[BRIEF]: Each entry, as given, must be output unchanged.

[DATA SECTION]:
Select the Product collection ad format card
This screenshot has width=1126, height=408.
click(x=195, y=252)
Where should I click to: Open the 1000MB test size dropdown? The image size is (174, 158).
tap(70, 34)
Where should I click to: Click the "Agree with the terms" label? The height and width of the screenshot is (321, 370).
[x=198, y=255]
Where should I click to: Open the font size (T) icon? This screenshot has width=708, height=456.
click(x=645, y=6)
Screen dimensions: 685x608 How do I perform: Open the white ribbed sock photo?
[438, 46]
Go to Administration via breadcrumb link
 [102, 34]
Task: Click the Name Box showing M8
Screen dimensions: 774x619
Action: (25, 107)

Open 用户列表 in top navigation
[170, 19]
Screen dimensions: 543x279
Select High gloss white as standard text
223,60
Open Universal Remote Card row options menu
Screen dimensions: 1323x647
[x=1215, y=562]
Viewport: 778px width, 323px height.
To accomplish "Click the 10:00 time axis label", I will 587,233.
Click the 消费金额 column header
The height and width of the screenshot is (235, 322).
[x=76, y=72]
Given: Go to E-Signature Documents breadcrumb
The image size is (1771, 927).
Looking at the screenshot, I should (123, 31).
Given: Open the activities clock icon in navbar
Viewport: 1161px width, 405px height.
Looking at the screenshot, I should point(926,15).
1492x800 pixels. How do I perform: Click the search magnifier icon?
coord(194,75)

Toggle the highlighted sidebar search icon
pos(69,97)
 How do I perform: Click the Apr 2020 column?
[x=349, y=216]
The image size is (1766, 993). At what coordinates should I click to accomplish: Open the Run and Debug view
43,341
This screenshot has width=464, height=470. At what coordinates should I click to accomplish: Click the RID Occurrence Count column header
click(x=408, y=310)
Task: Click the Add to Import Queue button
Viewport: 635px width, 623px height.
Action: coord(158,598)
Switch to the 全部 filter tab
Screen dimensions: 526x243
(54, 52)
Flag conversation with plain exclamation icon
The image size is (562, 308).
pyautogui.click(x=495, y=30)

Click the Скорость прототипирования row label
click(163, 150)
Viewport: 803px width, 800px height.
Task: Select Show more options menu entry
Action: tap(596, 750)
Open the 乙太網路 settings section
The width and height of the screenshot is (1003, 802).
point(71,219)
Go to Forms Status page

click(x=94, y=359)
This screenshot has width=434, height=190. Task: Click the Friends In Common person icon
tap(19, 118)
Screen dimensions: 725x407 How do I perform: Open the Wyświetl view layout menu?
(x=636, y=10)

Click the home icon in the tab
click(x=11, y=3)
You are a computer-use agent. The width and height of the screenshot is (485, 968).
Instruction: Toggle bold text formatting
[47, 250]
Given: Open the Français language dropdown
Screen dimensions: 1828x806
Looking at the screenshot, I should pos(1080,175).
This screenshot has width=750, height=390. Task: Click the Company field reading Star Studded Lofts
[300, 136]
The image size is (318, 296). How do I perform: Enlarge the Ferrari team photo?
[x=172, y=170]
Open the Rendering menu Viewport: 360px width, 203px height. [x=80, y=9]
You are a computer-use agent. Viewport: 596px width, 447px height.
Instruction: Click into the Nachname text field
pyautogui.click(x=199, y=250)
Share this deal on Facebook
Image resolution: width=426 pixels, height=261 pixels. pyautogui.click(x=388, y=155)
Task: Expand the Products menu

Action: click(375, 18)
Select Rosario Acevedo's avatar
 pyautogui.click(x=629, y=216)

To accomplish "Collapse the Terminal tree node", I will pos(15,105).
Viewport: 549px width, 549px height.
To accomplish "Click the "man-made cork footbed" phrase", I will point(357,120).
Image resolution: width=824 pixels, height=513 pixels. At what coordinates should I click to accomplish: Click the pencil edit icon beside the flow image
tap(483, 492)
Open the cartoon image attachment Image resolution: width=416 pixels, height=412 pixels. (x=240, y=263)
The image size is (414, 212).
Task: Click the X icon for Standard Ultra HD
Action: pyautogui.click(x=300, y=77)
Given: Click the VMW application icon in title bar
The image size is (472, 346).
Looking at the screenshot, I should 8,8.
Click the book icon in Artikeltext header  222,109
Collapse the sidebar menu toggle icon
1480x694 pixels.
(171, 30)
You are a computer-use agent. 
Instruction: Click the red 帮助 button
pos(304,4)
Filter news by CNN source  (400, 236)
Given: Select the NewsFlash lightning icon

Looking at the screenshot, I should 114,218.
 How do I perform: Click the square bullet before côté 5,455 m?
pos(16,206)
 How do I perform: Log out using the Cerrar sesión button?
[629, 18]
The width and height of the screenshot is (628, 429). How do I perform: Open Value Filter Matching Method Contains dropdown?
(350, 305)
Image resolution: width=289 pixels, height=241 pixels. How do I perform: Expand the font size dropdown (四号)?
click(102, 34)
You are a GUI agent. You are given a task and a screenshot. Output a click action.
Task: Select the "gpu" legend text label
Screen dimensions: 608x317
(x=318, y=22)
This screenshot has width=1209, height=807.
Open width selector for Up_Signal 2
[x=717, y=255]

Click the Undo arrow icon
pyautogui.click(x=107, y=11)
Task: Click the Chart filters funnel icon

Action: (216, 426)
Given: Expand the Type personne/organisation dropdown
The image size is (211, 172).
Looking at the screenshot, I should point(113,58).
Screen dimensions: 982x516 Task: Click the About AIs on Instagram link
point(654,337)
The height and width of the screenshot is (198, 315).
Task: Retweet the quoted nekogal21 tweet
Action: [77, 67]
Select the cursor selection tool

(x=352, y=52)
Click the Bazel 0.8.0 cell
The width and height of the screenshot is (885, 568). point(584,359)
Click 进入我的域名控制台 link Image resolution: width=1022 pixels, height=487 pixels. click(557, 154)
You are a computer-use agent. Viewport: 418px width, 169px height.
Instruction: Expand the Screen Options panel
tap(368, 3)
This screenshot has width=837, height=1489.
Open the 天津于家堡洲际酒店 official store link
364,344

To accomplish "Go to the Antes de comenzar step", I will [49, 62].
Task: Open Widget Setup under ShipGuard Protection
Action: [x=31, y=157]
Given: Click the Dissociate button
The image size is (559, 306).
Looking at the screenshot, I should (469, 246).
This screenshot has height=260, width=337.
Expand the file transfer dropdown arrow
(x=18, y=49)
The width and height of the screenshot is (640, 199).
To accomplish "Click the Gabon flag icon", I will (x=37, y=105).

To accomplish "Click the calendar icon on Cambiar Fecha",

[SOLVED PROBLEM]:
Select the Product collection ad format card
This screenshot has width=1126, height=408.
click(x=195, y=252)
Where should I click to: Open the 1000MB test size dropdown? The image size is (174, 158).
tap(70, 34)
Where should I click to: Click the "Agree with the terms" label? The height and width of the screenshot is (321, 370).
[x=198, y=255]
Where should I click to: Open the font size (T) icon? This screenshot has width=708, height=456.
click(x=645, y=6)
Screen dimensions: 685x608 How do I perform: Open the white ribbed sock photo?
[438, 46]
Go to Administration via breadcrumb link
 [102, 34]
Task: Click the Name Box showing M8
Screen dimensions: 774x619
Action: (25, 107)

Open 用户列表 in top navigation
[170, 19]
Screen dimensions: 543x279
Select High gloss white as standard text
223,60
Open Universal Remote Card row options menu
Screen dimensions: 1323x647
[x=1215, y=562]
Viewport: 778px width, 323px height.
To accomplish "Click the 10:00 time axis label", I will 587,233.
Click the 消费金额 column header
The height and width of the screenshot is (235, 322).
[x=76, y=72]
Given: Go to E-Signature Documents breadcrumb
The image size is (1771, 927).
Looking at the screenshot, I should (123, 31).
Given: Open the activities clock icon in navbar
Viewport: 1161px width, 405px height.
Looking at the screenshot, I should point(926,15).
1492x800 pixels. How do I perform: Click the search magnifier icon?
coord(194,75)

Toggle the highlighted sidebar search icon
pos(69,97)
 How do I perform: Click the Apr 2020 column?
[x=349, y=216]
The image size is (1766, 993). At what coordinates should I click to accomplish: Open the Run and Debug view
43,341
This screenshot has width=464, height=470. At what coordinates should I click to accomplish: Click the RID Occurrence Count column header
click(x=408, y=310)
Task: Click the Add to Import Queue button
Viewport: 635px width, 623px height.
Action: coord(158,598)
Switch to the 全部 filter tab
Screen dimensions: 526x243
(54, 52)
Flag conversation with plain exclamation icon
The image size is (562, 308).
pyautogui.click(x=495, y=30)

Click the Скорость прототипирования row label
click(163, 150)
Viewport: 803px width, 800px height.
Task: Select Show more options menu entry
Action: tap(596, 750)
Open the 乙太網路 settings section
The width and height of the screenshot is (1003, 802).
point(71,219)
Go to Forms Status page

click(x=94, y=359)
This screenshot has width=434, height=190. Task: Click the Friends In Common person icon
tap(19, 118)
Screen dimensions: 725x407 How do I perform: Open the Wyświetl view layout menu?
(x=636, y=10)

Click the home icon in the tab
click(x=11, y=3)
You are a computer-use agent. The width and height of the screenshot is (485, 968).
Instruction: Toggle bold text formatting
[47, 250]
Given: Open the Français language dropdown
Screen dimensions: 1828x806
Looking at the screenshot, I should pos(1080,175).
This screenshot has width=750, height=390. Task: Click the Company field reading Star Studded Lofts
[300, 136]
The image size is (318, 296). How do I perform: Enlarge the Ferrari team photo?
[x=172, y=170]
Open the Rendering menu Viewport: 360px width, 203px height. [x=80, y=9]
You are a computer-use agent. Viewport: 596px width, 447px height.
Instruction: Click into the Nachname text field
pyautogui.click(x=199, y=250)
Share this deal on Facebook
Image resolution: width=426 pixels, height=261 pixels. pyautogui.click(x=388, y=155)
Task: Expand the Products menu

Action: click(375, 18)
Select Rosario Acevedo's avatar
 pyautogui.click(x=629, y=216)

To accomplish "Collapse the Terminal tree node", I will pos(15,105).
Viewport: 549px width, 549px height.
To accomplish "Click the "man-made cork footbed" phrase", I will point(357,120).
Image resolution: width=824 pixels, height=513 pixels. At what coordinates should I click to accomplish: Click the pencil edit icon beside the flow image
tap(483, 492)
Open the cartoon image attachment Image resolution: width=416 pixels, height=412 pixels. (x=240, y=263)
The image size is (414, 212).
Task: Click the X icon for Standard Ultra HD
Action: pyautogui.click(x=300, y=77)
Given: Click the VMW application icon in title bar
The image size is (472, 346).
Looking at the screenshot, I should 8,8.
Click the book icon in Artikeltext header  222,109
Collapse the sidebar menu toggle icon
1480x694 pixels.
(171, 30)
You are a computer-use agent. 
Instruction: Click the red 帮助 button
pos(304,4)
Filter news by CNN source  (400, 236)
Given: Select the NewsFlash lightning icon

Looking at the screenshot, I should 114,218.
 How do I perform: Click the square bullet before côté 5,455 m?
pos(16,206)
 How do I perform: Log out using the Cerrar sesión button?
[629, 18]
The width and height of the screenshot is (628, 429). How do I perform: Open Value Filter Matching Method Contains dropdown?
(350, 305)
Image resolution: width=289 pixels, height=241 pixels. How do I perform: Expand the font size dropdown (四号)?
click(102, 34)
You are a GUI agent. You are given a task and a screenshot. Output a click action.
Task: Select the "gpu" legend text label
Screen dimensions: 608x317
(x=318, y=22)
This screenshot has width=1209, height=807.
Open width selector for Up_Signal 2
[x=717, y=255]

Click the Undo arrow icon
pyautogui.click(x=107, y=11)
Task: Click the Chart filters funnel icon

Action: (216, 426)
Given: Expand the Type personne/organisation dropdown
The image size is (211, 172).
Looking at the screenshot, I should point(113,58).
Screen dimensions: 982x516 Task: Click the About AIs on Instagram link
point(654,337)
The height and width of the screenshot is (198, 315).
Task: Retweet the quoted nekogal21 tweet
Action: [77, 67]
Select the cursor selection tool

(x=352, y=52)
Click the Bazel 0.8.0 cell
The width and height of the screenshot is (885, 568). point(584,359)
Click 进入我的域名控制台 link Image resolution: width=1022 pixels, height=487 pixels. click(557, 154)
You are a computer-use agent. Viewport: 418px width, 169px height.
Instruction: Expand the Screen Options panel
tap(368, 3)
This screenshot has width=837, height=1489.
Open the 天津于家堡洲际酒店 official store link
364,344

To accomplish "Go to the Antes de comenzar step", I will [49, 62].
Task: Open Widget Setup under ShipGuard Protection
Action: [x=31, y=157]
Given: Click the Dissociate button
The image size is (559, 306).
Looking at the screenshot, I should (469, 246).
This screenshot has height=260, width=337.
Expand the file transfer dropdown arrow
(x=18, y=49)
The width and height of the screenshot is (640, 199).
To accomplish "Click the Gabon flag icon", I will (x=37, y=105).

To accomplish "Click the calendar icon on Cambiar Fecha",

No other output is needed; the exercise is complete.